We have all had loss in our lives. Somehow, somewhere, there are people we have lost. Parents, spouses, children, aunts, uncles, grandparents, grandchildren, and we can’t also ignore that some of us may have lost friends that were closer to us than any family member.

Frankly, it’s easier to get our heads around stories of loss in scripture than stories of Joy. We distrust joy, don’t we?

We live in an area of the country that has not had a positive economic forecast for 60 years. The Knox Mine disaster happened, and the economy craters. Then comes Hurricane Agnes, and the crater gets deeper. This area has never recovered completely. There are efforts, and they do work partially, but don’t you find yourself expecting wonderful economic efforts, civic improvements; don’t you expect them to fail at some level in your mind? It’s easier to hear bad news; we’re more used to it here.

But let me tell you a story about this. Outside of the narratives we have in the gospels, and Acts, the story continues. Yes, in AD 70, the temple was destroyed. Stone was indeed unstacked from stone, and there was fire and broken walls. When you see people today lined up in Jerusalem against what’s called the Western Wall, praying and putting pieces of paper into the chinks on the walls, that wall isn’t even a wall of the temple. It was the retaining wall that enclosed the temple. The temple was destroyed so utterly, that the best remnant we have is just the enclosure, not even the temple itself!

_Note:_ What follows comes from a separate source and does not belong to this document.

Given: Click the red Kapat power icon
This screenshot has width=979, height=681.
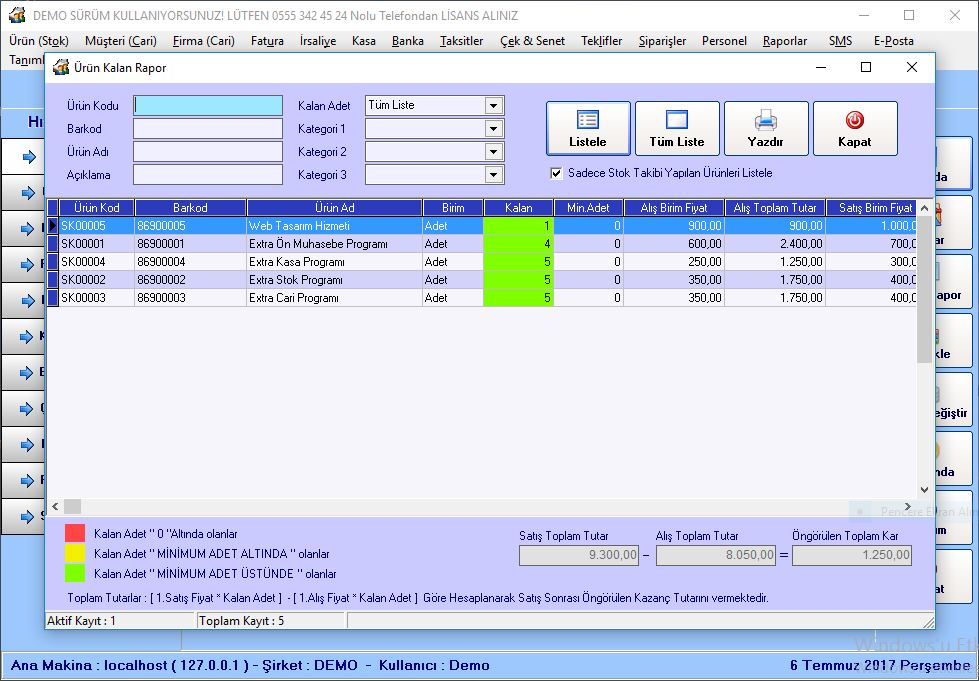Looking at the screenshot, I should [854, 121].
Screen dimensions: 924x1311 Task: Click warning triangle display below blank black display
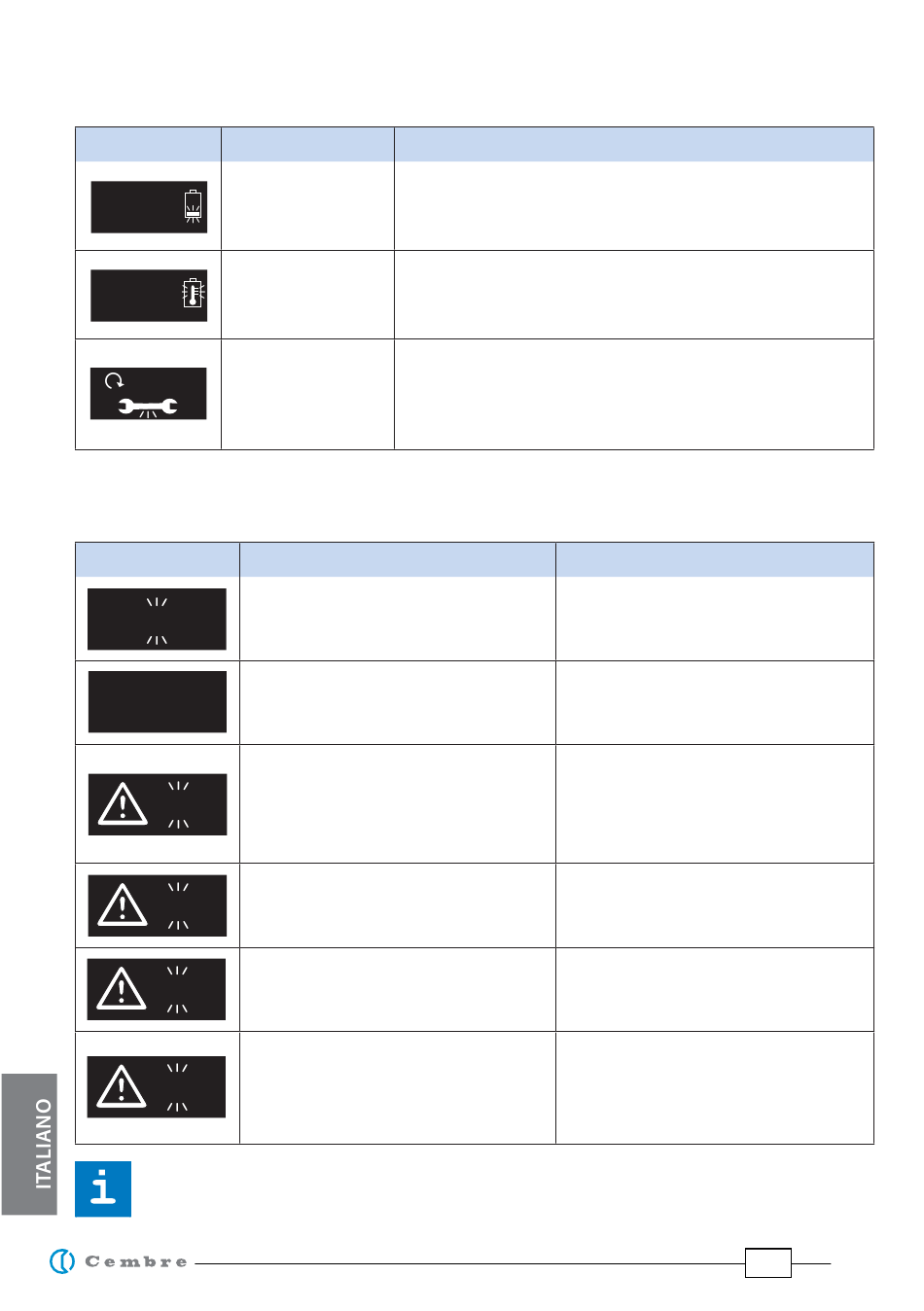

And with the loss of the temple, the idea of how to be a Jew ceased to be possible in the old way. Many, many people lost their faith because they lost their practice. No more temple sacrifices, no more priests.

But oddly enough, there were already synagogues and rabbis present, and in the absence of the sacrificial ritual, the religion shifted to knowledge of Torah, and Judaism rebuilt itself fundamentally. In that complete redesign of how to be a Jew, new joys were created, new moments were sanctified, and God was shown to still be with the people. Even after something that cataclysmic, God was still present.
Imagine the collective state of mind after the towers fell on 9/11. How shocked we were, how angry we were, what our thoughts of doubt were. Now add to that the component of something like that being the ONLY religious outlet for a whole religion, the focus of all faith, being destroyed like that.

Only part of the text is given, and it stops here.